We measured isokinetic concentric torque of the knee flexors and extensors, isokinetic concentric and eccentric torque of the trunk flexors (CTF and ETF, respectively) and extensors (CTE and ETE), and some other muscle strength indices of the upper extremities, and at the same time measured BMD by dual-energy X-ray absorptiometry in 149 healthy Japanese postmenopausal women. Among the subjects, 120 were followed up for four years and their changes in BMD (△BMD) were determined.
Significant partial positive correlations between △BMD and ETF (r=-0.207) and between △BMD and ETE (r=0.296) were observed after allowing for the effects of age at menopause, years since menopause, weight and BMD at baseline. In multiple regression analyses of △BMD, all the muscle torque indices of the trunk but none of those of the extremities showed significant effects in increasing BMD and ETE had the greatest effect among them (R2=43.3%).

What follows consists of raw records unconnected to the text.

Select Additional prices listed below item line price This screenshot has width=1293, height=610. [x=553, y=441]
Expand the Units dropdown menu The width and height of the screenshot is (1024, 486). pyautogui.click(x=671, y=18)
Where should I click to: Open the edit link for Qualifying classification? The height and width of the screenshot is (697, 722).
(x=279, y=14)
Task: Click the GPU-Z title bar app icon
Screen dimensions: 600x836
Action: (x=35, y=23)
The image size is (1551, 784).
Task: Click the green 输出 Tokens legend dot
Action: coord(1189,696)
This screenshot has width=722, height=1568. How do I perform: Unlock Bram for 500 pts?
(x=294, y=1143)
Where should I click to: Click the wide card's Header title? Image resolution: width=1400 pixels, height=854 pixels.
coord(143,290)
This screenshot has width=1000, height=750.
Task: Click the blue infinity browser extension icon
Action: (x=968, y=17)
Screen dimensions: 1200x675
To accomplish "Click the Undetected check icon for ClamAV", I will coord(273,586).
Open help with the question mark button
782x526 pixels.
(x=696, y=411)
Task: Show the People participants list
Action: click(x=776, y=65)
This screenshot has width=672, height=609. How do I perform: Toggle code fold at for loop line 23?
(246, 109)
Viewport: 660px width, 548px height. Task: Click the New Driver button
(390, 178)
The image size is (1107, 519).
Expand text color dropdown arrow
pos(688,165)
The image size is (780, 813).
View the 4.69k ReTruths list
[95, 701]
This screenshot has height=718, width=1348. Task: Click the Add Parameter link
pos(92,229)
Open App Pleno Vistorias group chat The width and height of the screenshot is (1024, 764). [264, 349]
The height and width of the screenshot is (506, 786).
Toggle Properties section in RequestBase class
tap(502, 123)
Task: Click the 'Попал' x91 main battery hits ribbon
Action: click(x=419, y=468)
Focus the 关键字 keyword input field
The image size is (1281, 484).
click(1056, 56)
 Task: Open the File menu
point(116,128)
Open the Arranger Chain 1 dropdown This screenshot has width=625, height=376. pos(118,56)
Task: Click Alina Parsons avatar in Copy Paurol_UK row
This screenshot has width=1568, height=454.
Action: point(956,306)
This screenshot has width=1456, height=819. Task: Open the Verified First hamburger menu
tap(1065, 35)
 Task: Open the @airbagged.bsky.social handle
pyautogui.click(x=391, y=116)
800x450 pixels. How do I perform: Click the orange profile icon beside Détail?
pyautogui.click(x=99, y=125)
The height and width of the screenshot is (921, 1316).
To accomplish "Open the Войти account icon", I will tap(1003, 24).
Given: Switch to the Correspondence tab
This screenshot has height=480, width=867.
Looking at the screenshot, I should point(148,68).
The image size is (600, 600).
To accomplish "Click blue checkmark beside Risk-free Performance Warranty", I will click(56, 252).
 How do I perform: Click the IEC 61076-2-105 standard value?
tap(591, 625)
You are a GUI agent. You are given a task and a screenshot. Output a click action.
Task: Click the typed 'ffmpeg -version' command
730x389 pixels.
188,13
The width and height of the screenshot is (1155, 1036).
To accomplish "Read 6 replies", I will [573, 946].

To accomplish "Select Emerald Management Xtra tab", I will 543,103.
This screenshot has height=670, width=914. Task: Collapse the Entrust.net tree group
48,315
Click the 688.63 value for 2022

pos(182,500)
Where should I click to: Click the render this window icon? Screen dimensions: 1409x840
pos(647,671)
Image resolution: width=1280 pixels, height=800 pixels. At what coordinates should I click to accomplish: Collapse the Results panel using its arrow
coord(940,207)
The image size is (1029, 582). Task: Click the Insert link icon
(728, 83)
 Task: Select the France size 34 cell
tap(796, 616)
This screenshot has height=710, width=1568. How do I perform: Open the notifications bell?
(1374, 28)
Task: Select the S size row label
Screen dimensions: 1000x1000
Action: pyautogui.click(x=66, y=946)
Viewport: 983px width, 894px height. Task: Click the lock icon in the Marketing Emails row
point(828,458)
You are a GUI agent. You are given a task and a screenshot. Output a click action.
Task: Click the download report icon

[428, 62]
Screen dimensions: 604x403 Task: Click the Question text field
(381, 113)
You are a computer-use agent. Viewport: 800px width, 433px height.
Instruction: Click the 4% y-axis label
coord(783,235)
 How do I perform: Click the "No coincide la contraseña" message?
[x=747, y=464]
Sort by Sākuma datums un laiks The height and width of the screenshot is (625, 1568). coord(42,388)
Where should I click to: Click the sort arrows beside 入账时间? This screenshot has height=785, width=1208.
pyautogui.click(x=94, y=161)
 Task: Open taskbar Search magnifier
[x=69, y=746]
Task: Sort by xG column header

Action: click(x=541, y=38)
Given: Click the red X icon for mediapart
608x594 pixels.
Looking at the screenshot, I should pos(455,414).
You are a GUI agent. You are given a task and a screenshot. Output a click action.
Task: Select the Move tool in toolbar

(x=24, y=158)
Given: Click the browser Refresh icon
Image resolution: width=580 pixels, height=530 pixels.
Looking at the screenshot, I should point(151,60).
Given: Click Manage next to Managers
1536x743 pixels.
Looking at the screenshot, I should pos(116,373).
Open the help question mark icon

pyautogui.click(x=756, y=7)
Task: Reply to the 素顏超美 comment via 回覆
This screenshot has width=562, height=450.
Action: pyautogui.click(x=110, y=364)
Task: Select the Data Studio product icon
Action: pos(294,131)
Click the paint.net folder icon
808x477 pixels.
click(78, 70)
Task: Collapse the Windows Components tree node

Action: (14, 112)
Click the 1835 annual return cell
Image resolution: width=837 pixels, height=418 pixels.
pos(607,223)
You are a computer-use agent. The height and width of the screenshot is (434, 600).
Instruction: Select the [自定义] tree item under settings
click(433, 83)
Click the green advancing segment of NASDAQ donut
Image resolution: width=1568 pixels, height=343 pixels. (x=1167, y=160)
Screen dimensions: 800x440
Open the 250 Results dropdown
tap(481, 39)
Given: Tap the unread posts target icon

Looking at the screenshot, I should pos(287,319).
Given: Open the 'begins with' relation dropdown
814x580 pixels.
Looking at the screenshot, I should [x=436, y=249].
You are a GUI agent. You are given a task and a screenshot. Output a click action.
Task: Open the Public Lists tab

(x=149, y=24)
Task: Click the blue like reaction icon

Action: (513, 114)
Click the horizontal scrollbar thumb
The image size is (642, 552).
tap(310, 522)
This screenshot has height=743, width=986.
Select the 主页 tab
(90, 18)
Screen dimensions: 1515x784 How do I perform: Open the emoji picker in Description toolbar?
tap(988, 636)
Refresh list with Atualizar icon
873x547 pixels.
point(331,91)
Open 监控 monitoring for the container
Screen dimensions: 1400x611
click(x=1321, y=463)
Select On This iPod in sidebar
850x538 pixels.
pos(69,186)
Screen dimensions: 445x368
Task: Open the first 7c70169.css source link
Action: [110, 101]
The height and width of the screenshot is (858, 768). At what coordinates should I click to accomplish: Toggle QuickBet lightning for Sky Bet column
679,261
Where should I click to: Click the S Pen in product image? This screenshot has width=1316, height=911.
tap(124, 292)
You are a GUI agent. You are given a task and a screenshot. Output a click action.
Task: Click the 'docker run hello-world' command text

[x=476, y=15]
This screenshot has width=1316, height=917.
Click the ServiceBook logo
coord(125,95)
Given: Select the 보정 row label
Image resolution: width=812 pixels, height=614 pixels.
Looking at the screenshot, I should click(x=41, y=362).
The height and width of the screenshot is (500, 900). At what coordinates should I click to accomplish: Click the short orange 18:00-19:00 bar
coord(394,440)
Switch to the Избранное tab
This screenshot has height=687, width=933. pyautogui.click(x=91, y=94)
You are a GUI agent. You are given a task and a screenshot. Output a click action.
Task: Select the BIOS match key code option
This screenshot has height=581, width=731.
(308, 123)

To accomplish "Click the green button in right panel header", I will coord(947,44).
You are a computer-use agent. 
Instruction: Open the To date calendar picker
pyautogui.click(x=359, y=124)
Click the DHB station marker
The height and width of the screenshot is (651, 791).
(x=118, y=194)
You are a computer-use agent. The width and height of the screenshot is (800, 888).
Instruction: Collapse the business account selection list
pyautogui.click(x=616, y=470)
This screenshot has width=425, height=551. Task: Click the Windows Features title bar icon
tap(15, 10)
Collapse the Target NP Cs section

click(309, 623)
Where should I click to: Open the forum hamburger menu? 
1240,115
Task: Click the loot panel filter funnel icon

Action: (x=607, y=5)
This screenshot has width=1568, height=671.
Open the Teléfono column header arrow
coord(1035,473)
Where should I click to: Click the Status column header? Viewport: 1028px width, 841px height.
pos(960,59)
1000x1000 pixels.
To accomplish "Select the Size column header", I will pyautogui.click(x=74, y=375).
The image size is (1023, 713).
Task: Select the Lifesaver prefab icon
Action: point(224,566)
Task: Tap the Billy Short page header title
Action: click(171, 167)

These results suggest that an exercise program for gaining the strength of the trunk muscles, among others the trunk extensors, decreases the postmenopausal bone loss and is beneficial in the prevention of osteoporosis.
TITLE: REHABILITATION OF OSTEOPOROSIS
AUTHORS: Angela McNamara MB, FRCPI; Francis J Bonner., MD.
National Rehabilitation Board and Hospital, Dublin IRELAND, and Graduate Hospital Philadelphia PA USA.
Rehabilitation Medicine has a definite role to play in the management of osteoporosis in relieving symptoms and restoring function. Treatment must be based upon the degree of frailty or fitness, functional limitations, skeletal involvement and comorbidity.
Purpose: This presentation introduces a treatment guide for physicians which has been developed for the rehabilitation of the patient with osteoporosis.
Method: Basic principles of rehabilitation medicine and information from the clinical assessment and bone mineral density (BMD) are all used for the treatment plan.
Result: Three treatment programmes for the patient are suggested. The first is for those at risk of osteoporosis who have a normal BMD, and the other two for those with a low BMD depending on severity.
Conclusion: This serves as a useful guide for physicians involved in the comprehensive treatment of patients at risk of osteoporosis and those with established disease.